HIV outbreak hits southern Indiana

INDIANAPOLIS (WISH) – The Indiana State Department of Health says an HIV outbreak is inundating the southern part of the state.

Twenty-six cases of HIV have been reported in five southern counties since mid-December. The counties are Clark, Jackson, Perry, Scott, and Washington.

The state says it’s stemming from an increase in injection drug use. But those who work in this everyday say this isn’t an outbreak at all.

“I really strongly caution us against using the term outbreak,” said Jeremy Turner of The Damien Center. “Because we’ve been in the middle of an HIV epidemic in this country for years.”

Turner heads supportive services at the center.
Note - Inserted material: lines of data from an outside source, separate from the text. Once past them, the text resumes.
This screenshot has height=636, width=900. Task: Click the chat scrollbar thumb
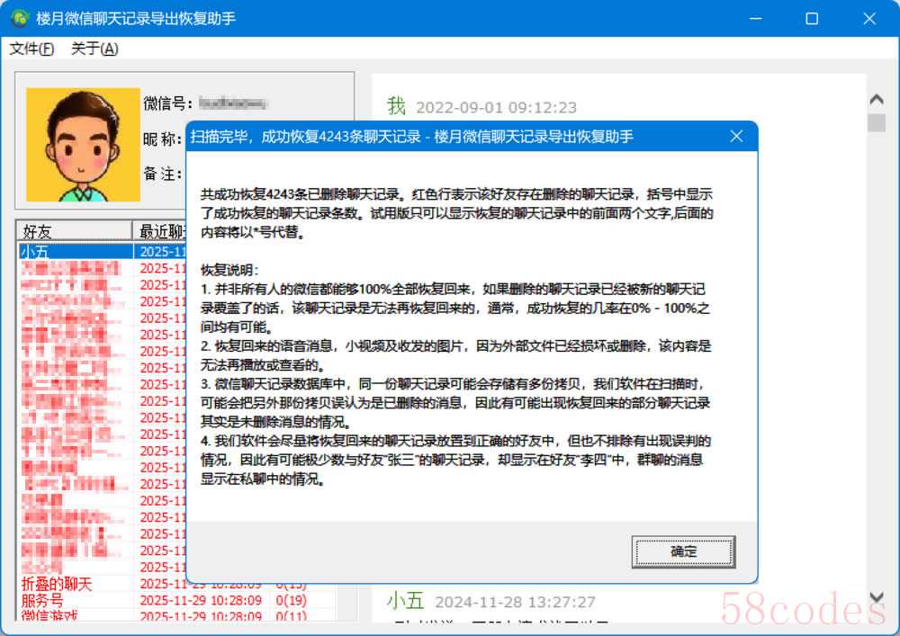(x=877, y=122)
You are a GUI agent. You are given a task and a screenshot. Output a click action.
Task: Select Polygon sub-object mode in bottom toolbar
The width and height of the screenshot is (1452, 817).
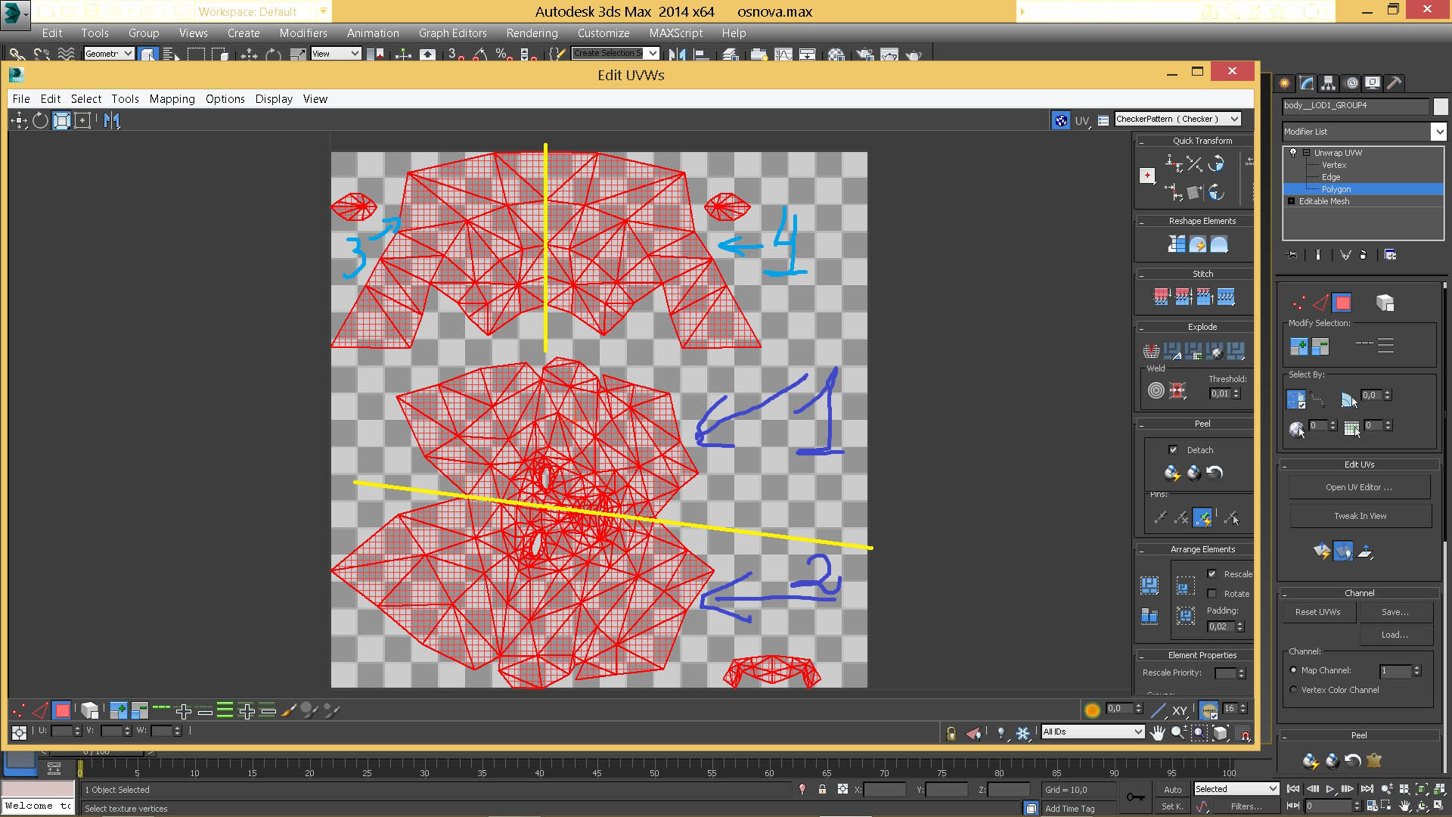click(62, 710)
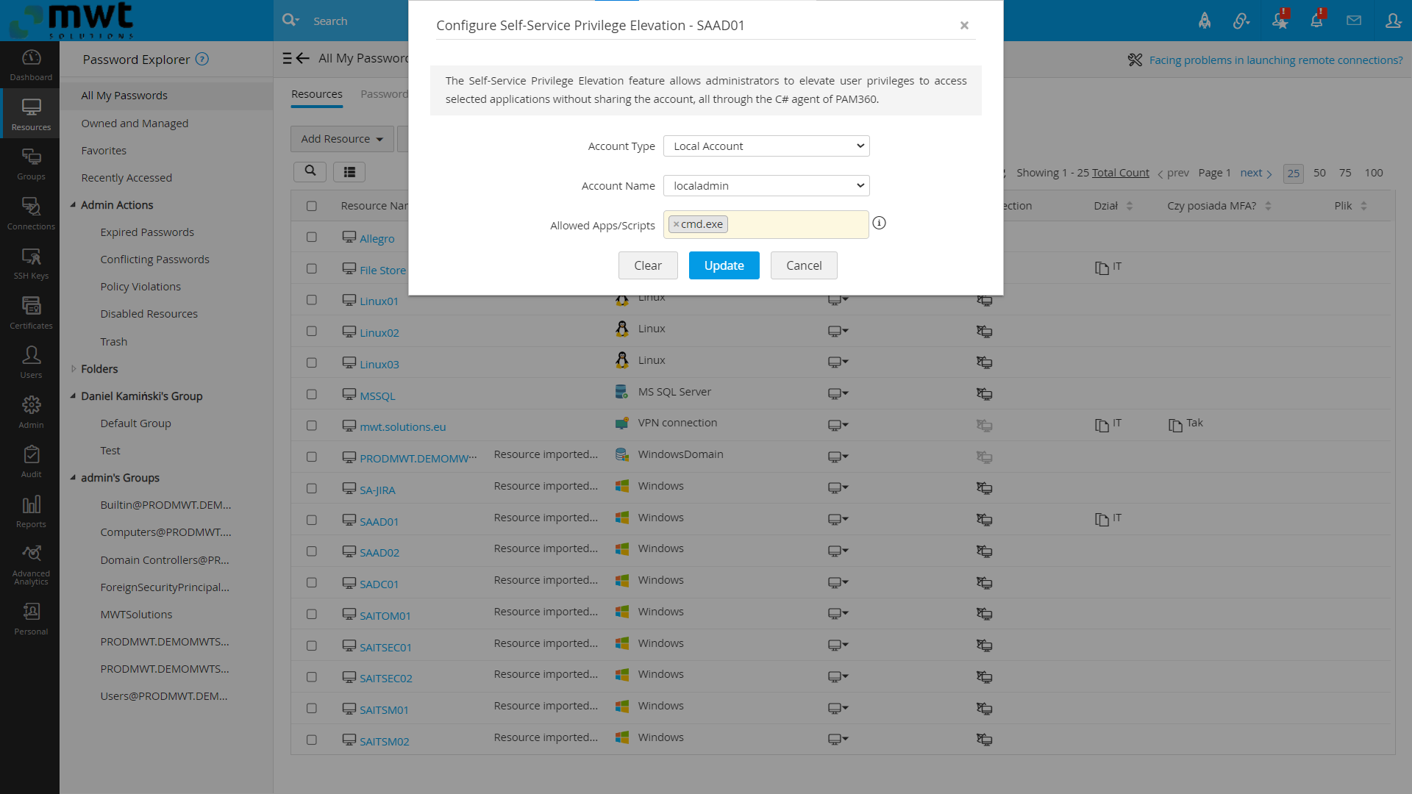The image size is (1412, 794).
Task: Select the Dashboard icon in sidebar
Action: point(30,65)
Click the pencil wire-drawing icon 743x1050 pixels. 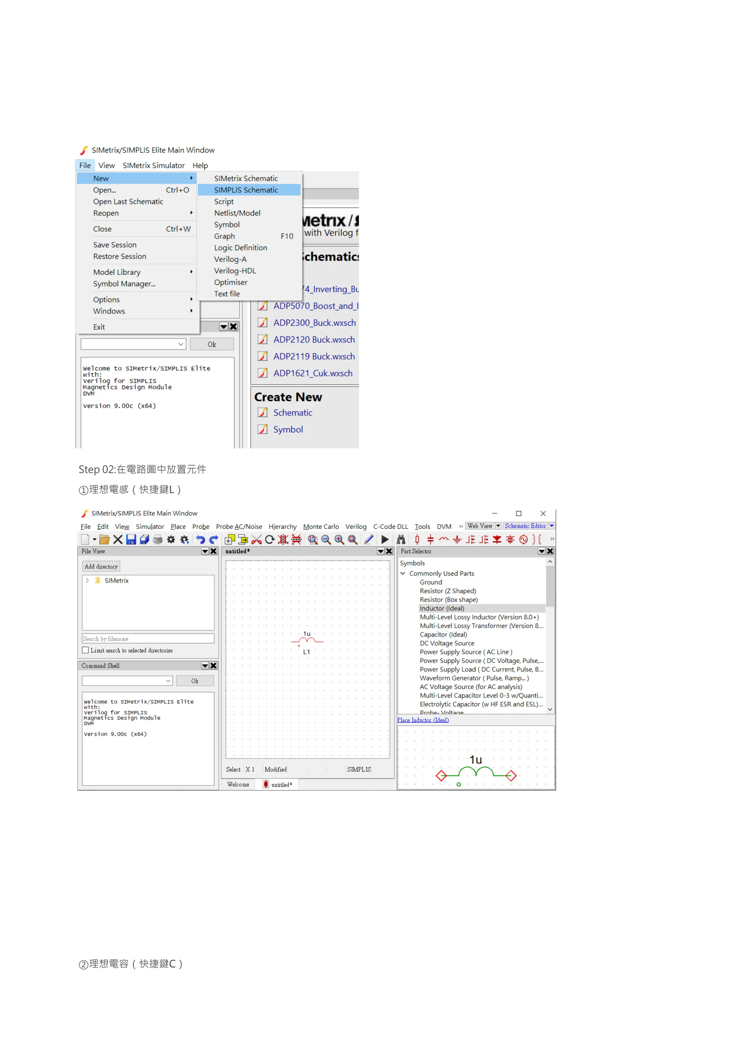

While they aren’t using the term outbreak, they are concerned about the sudden rise in southern Indiana.

“We’re always vigilant,” said Turner.

The state says it hasn’t seen cases like this in over a decade.

“We haven’t seen these numbers reported since as far back as 2000,” said Jennifer Walthall, the Deputy Health Commissioner.

The state says Opana, an opioid painkiller more potent than OxyContin, is behind these new cases. It’s injected using syringes.

“Unsafe IV drug use practice is contributing to the spread of HIV,” said Walthall.

The Damien Center says last year all of their new cases were because of sexual behavior. But this year is different.

“Fifty percent of our new infections this year have reported injection drug use,” said Turner.

They also say this isn’t just a southern Indiana issue, a drug addict issue, or a gay man issue.

“This is an everyone issue. Everyone needs to be tested, and everyone needs to know their status,” said Turner.

The state says their goal now is to reduce harm, reduce risk and increase awareness. They’ve deployed disease intervention specialists to the southern part of the state. They’re looking to obtain information from the newly diagnosed individuals on needle sharing and sex partners.

Individuals living in the affected area, especially those engaging in high-risk behavior, are advised to be tested for HIV status, and then retested after two to three months.

Other tips to reduce risk of contracting HIV infection include:

  • avoid injection drug use
  • avoid sharing or re-using needles
  • avoid engaging in unprotected sex
  • avoid engaging in sex with commercial sex workers

For a listing of HIV testing locations and HIV Care Coordination, call the ISDH HIV Services Hotline at 866-588-4948.

For free and confidential assistance with mental health or substance abuse issues, call the nationall 24-hour addiction hotline at 800-662-HELP (4357).